Module learning outcomes

By the end of the module the students should be able to:

  • Demonstrate an awareness of how to formulate a data-driven hypothesis, test it with an appropriate statistical method and accurately describe the results.
  • Demonstrate an understanding of the methods used in a wide range of scientific publications and interpret their results.
  • Apply the methods and techniques they have learned to use the R statistical programming language for a variety of tasks.

Module content

The module will provide students with a solid understanding of computational approaches to archaeology, and how to apply these using the R environment. Lectures will complement practicals, and students will learn by working through guided problems that illustrate key concepts. Case studies will be provided from the Beazley Archive Pottery Database, which contains a large list of Athenian figure-painted pottery. Using this data set, we will examine key concepts such as data import and export, map making, and the production of descriptive graphs and plots.

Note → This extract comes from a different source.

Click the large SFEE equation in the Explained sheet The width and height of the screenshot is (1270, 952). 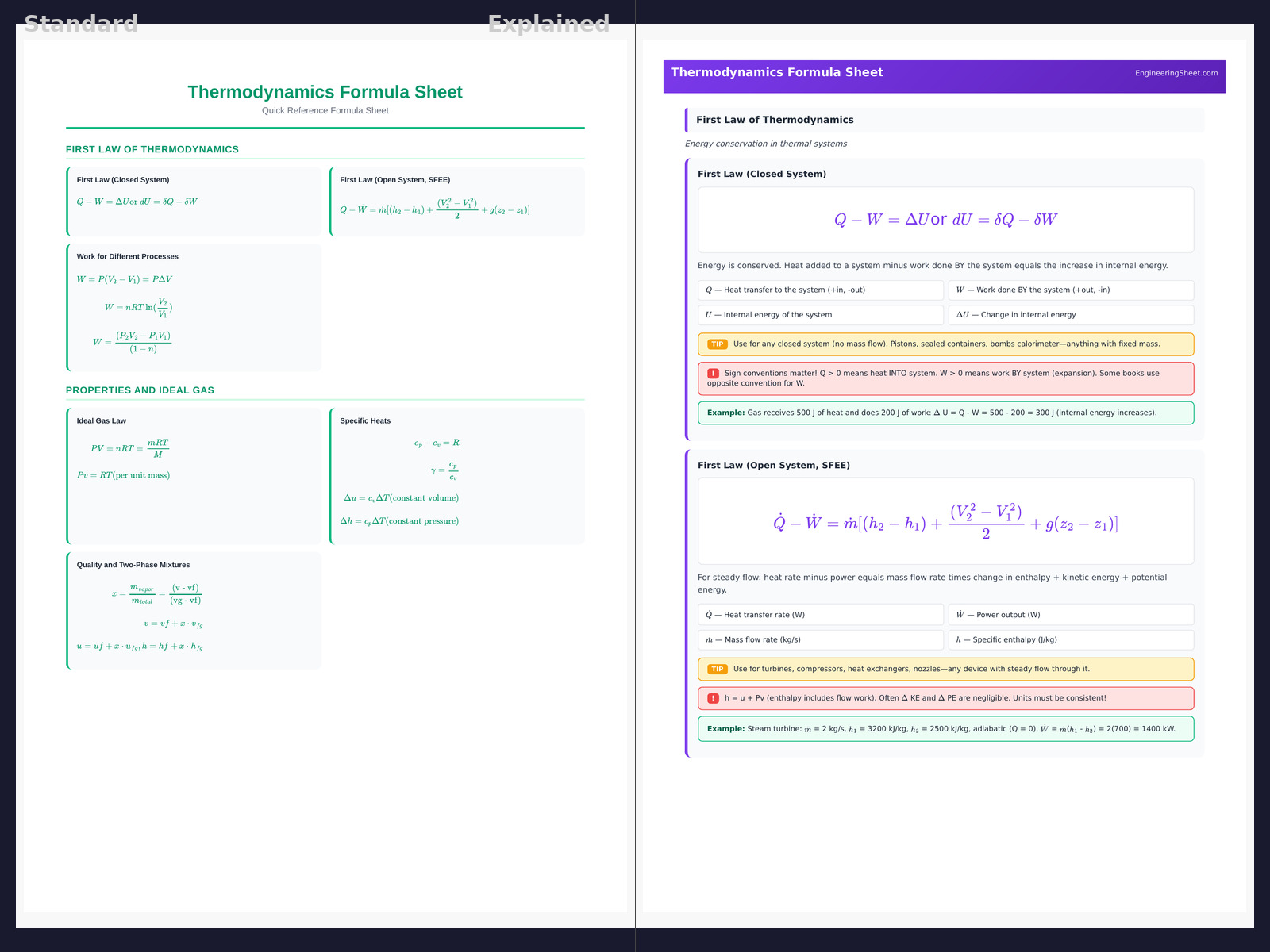point(945,522)
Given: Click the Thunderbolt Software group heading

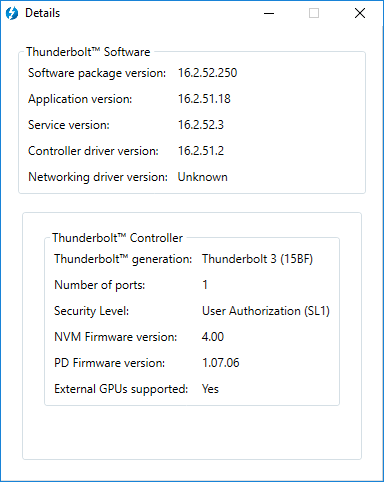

The first several weeks will introduce the case study and the role of pottery in the Athenian world, as well as the R statistical environment. We will cover file management, data import and export, and methods for describing data. We will then go on to create data-driven hypotheses using examples, and test these using appropriate statistical methods. We will then go on to produce maps, including KML outputs for other applications, such as Google Earth. Finally, we will bring all of the methods covered in the course together by creating simple models to test complex hypotheses. By the end of the module students will be able to apply methods from the course to their own case studies.

Indicative assessment

Task % of module mark
Essay/coursework 100

Special assessment rules

None

Additional assessment information

Students will work week by week towards their summative assessment during their activities in class.

Indicative reassessment

Task % of module mark
Essay/coursework 100

Module feedback

Formative: oral feedback from module leaders in class

Summative: written feedback within the University's turnaround policy

Indicative reading

  • Osborne, R. 2004 "Workships and the iconography and distribution of Athenian red-figure pottery: a case study," in Greek art in view: essays in honour of Brian Sparkes. Edited by S. Keay and S. Moser, pp. 78-94. Oxford: Oxbow.
  • Carlson, D. L. (2017). Quantitative Methods in Archaeology Using R. Cambridge: Cambridge University Press. https://doi.org/10.1017/9781139628730
  • Shennan, S. (2014). Quantifying Archaeology. Academic Press.

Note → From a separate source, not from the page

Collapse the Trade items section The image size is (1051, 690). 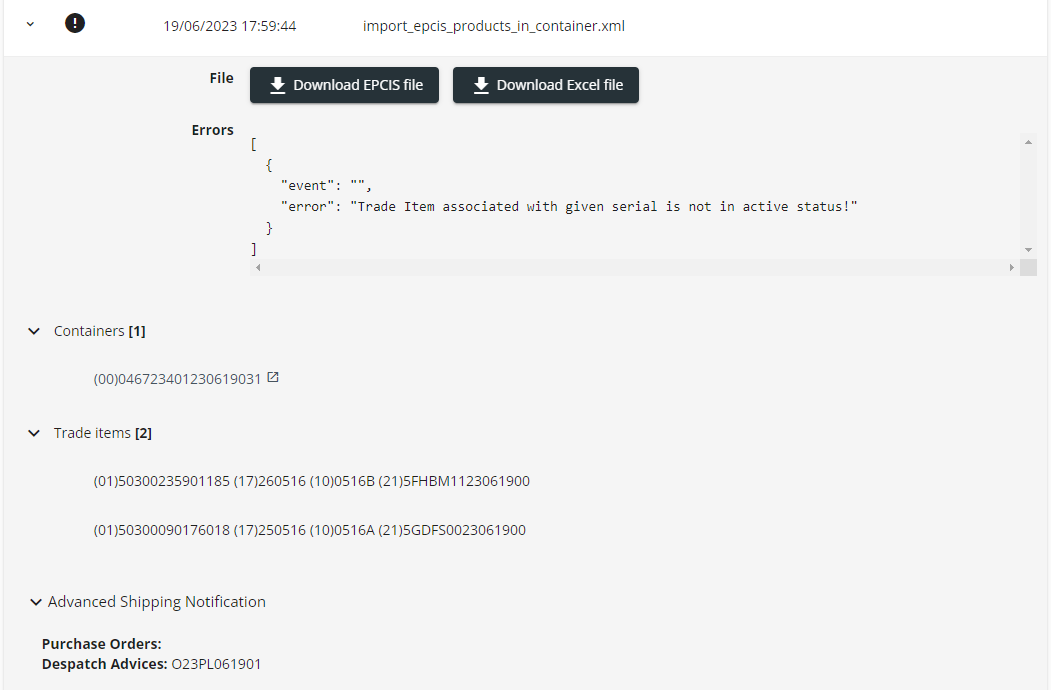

The information on this page is indicative of the module that is currently on offer. The University constantly explores ways to enhance and improve its degree programmes and therefore reserves the right to make variations to the content and method of delivery of modules, and to discontinue modules, if such action is reasonably considered to be necessary. In some instances it may be appropriate for the University to notify and consult with affected students about module changes in accordance with the University's policy on the Approval of Modifications to Existing Taught Programmes of Study.